Movimento contrário ao governo afirma que conflitos ocorrem para promover mudanças na postura do governo

Uma semana de confrontos violentos entre as autoridades do Camboja e opositores e trabalhadores em greve elevou a preocupação sobre a inquietação política no país estar tomando um novo rumo, mais duro. Líderes da oposição e ativistas de direitos humanos condenaram os conflitos dizendo que eles marcaram uma mudança de postura do governo após revés eleitoral em julho.

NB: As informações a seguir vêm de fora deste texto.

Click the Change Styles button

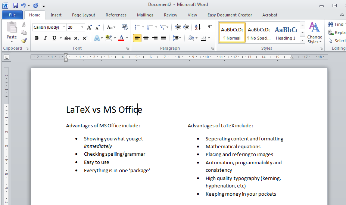pyautogui.click(x=314, y=33)
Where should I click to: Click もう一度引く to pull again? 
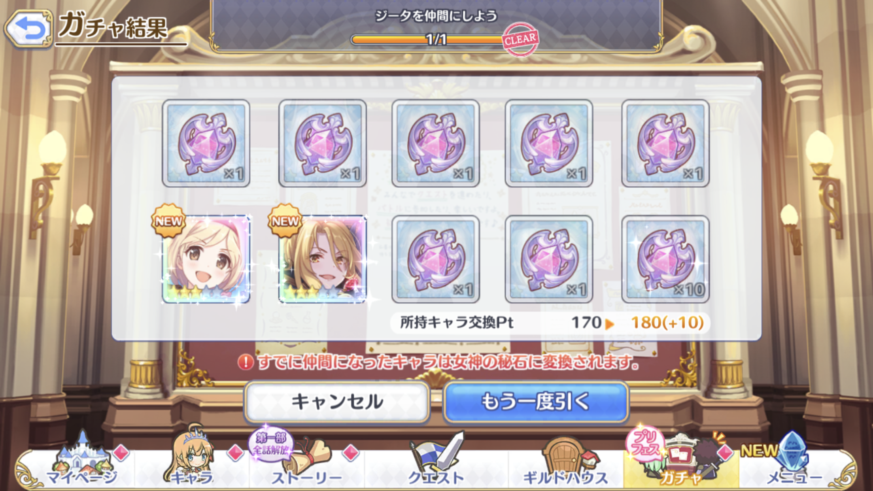[536, 402]
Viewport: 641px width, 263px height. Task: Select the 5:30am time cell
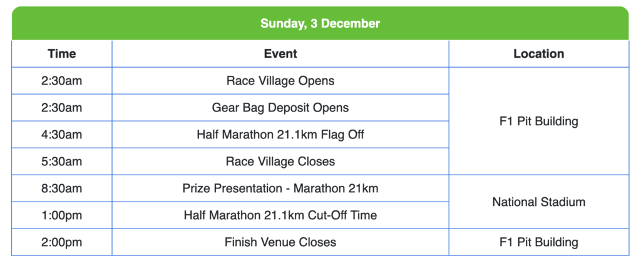pos(62,162)
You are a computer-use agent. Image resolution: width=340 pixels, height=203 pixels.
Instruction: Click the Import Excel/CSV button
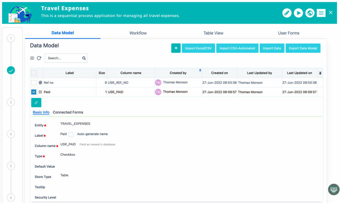coord(198,48)
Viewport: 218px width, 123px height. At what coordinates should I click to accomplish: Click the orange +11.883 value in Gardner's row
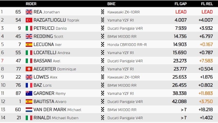(206, 93)
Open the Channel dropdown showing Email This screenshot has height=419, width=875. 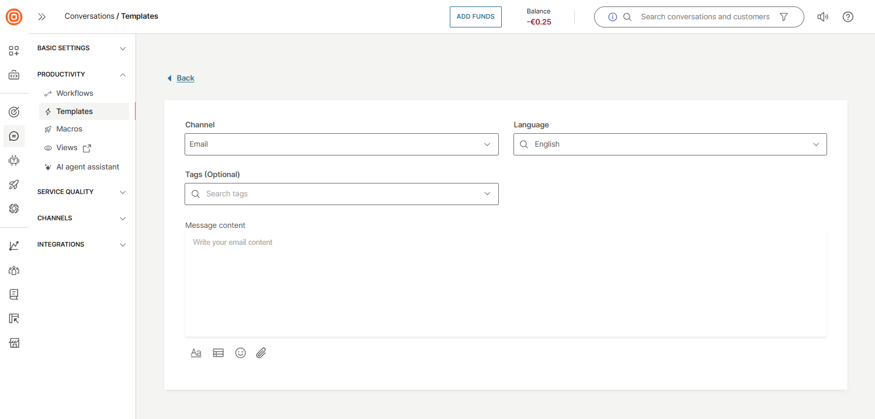(341, 144)
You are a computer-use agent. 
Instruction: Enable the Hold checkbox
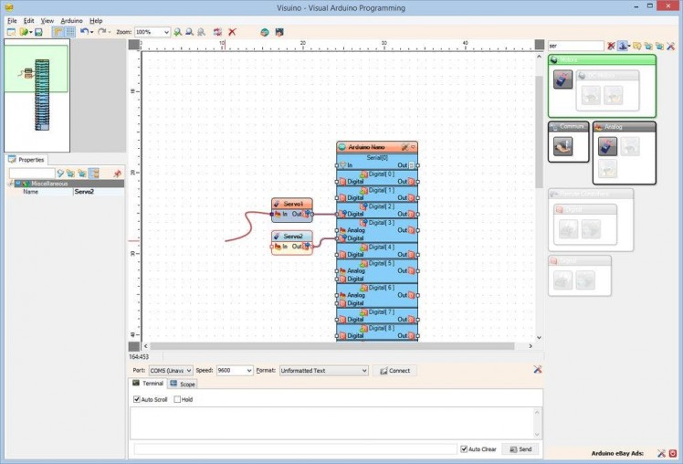click(x=177, y=399)
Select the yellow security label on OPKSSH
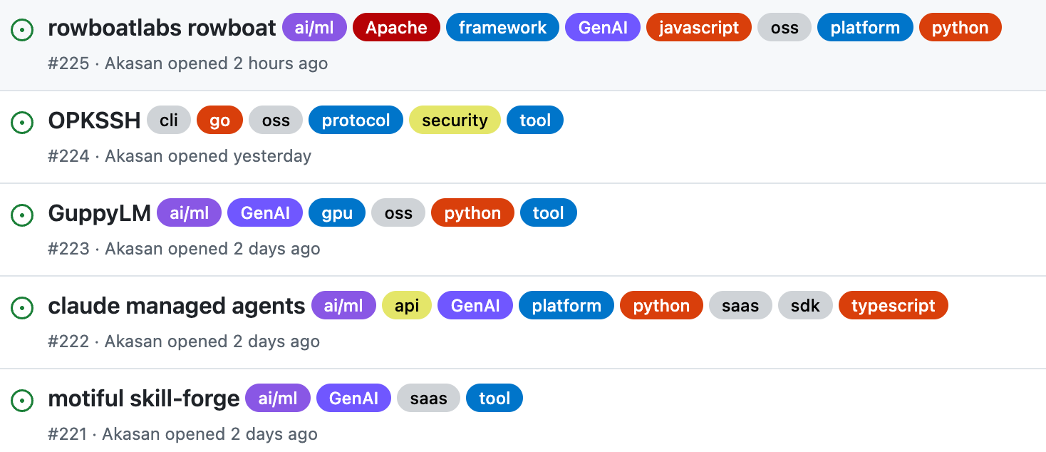Image resolution: width=1046 pixels, height=452 pixels. click(455, 120)
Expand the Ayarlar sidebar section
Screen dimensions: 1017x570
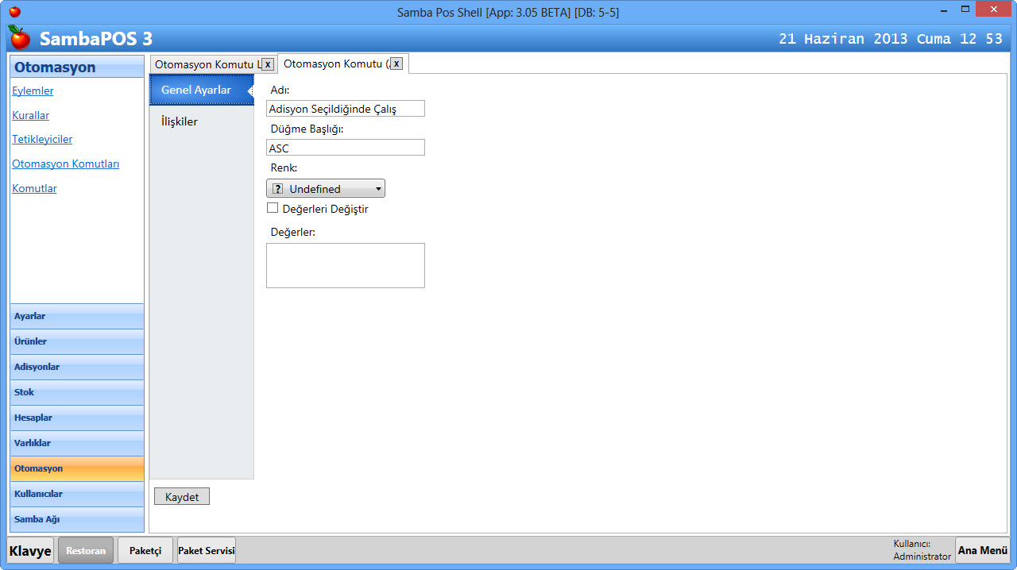click(77, 316)
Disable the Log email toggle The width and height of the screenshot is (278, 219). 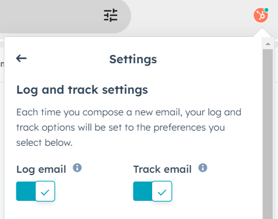tap(36, 191)
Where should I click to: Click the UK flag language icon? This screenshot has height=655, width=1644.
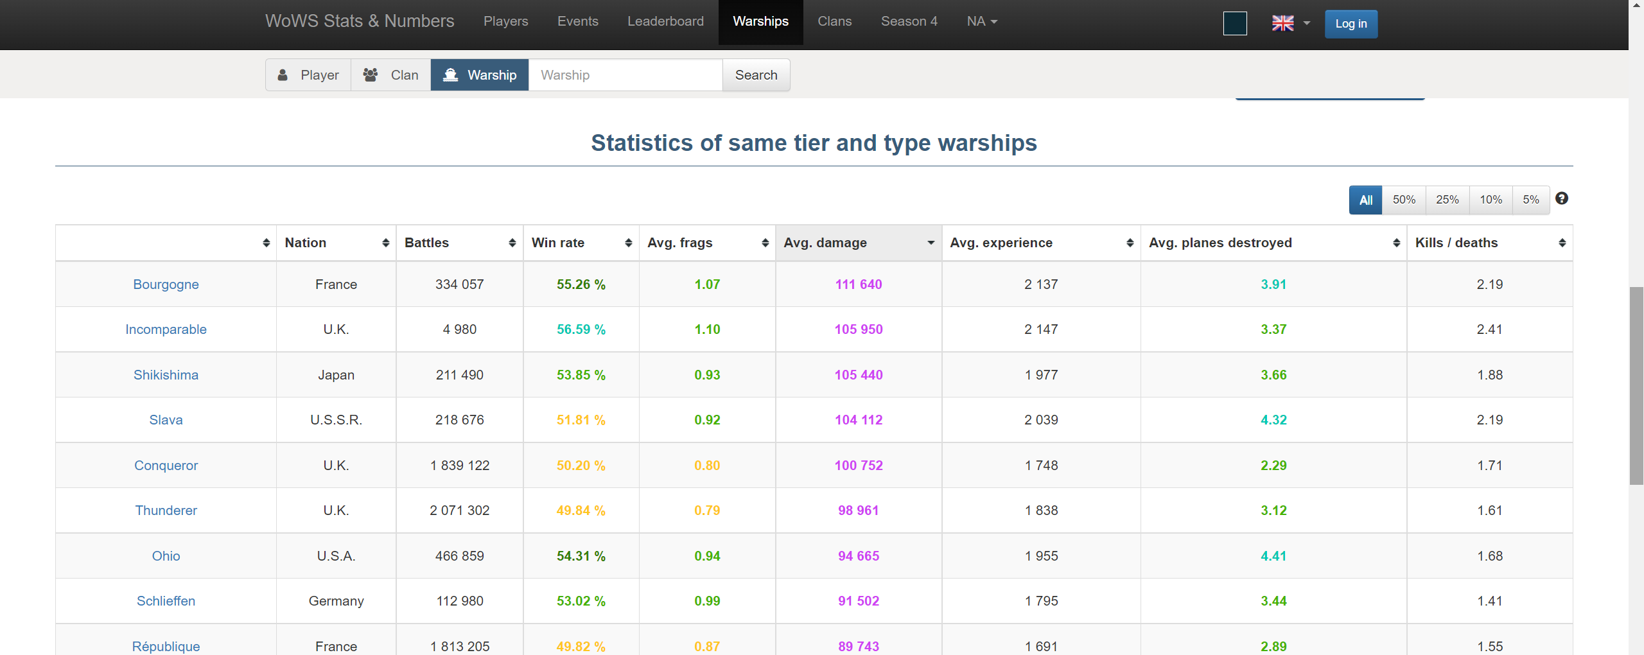pyautogui.click(x=1282, y=23)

O líder do partido oposição no país, Sam Rainsy, pediu neste domingo que os protestos contrários ao governo não parem apesar da violência policial e de ameaças de ações legais contra ele e seus aliados. Rainsy, do Partido para o Resgate Nacional do Camboja, disse ainda que o partido não abandonará suas práticas de não-violência enquanto pede a saída do primeiro-ministro Hun Sen e a realização de novas eleições.


Para comentaristas políticos, a violência não representa tanto uma mudança de postura das autoridades do Camboja, mas mostra que elas estão retomando sua fórmula que misturando coerção e conciliação. A tática já foi usada em crises políticas nos últimos 28 anos.

Na sexta-feira, a polícia abriu fogo contra trabalhadores, matando ao menos quatro pessoas e ferindo dúzias. No dia seguinte, realizou uma varredura de segurança para dispersar apoiadores da oposição dos principais locais de protesto da capital.

Partido para o Resgate Nacional do Camboja vinha protagonizando alguns dos maiores protestos contra o governo da história do país enquanto dezenas de milhares de trabalhadores pararam a indústria de confecções em uma greve nacional por elevação de salários.

Especialistas dizem que a preocupação com o cenário político e econômico provocou a reação do governo. “Depois das eleições, vozes moderadas no partido governista pareciam estar ganhando força e o governo ficou mais acomodado, cedendo espaço para os protestos”, comentou Ou Virak, presidente do Centro para Direitos Humanos do Camboja. “A violência sugere que os linha-dura podem estar ganhando espaço agora”, completou. “Depois de deixar a oposição definir a agenda de debate por tanto tempo, o partido do governo talvez queira conquistar iniciativa”, concluiu.

Hun Sen vem sendo pressionado a realizar reformar políticas desde as eleições, que marcaram o pior desempenho do partido governista, o Partido do Povo do Camboja, desde 1998. Alguns observadores esperam que o governo pare a violência para negociar com os líderes da oposição. “O partido do governo tipicamente ataca primeiro e negocia depois”, disse o acadêmico e analista político Sok Touch. Fonte: Associated Press e Dow Jones Newswires.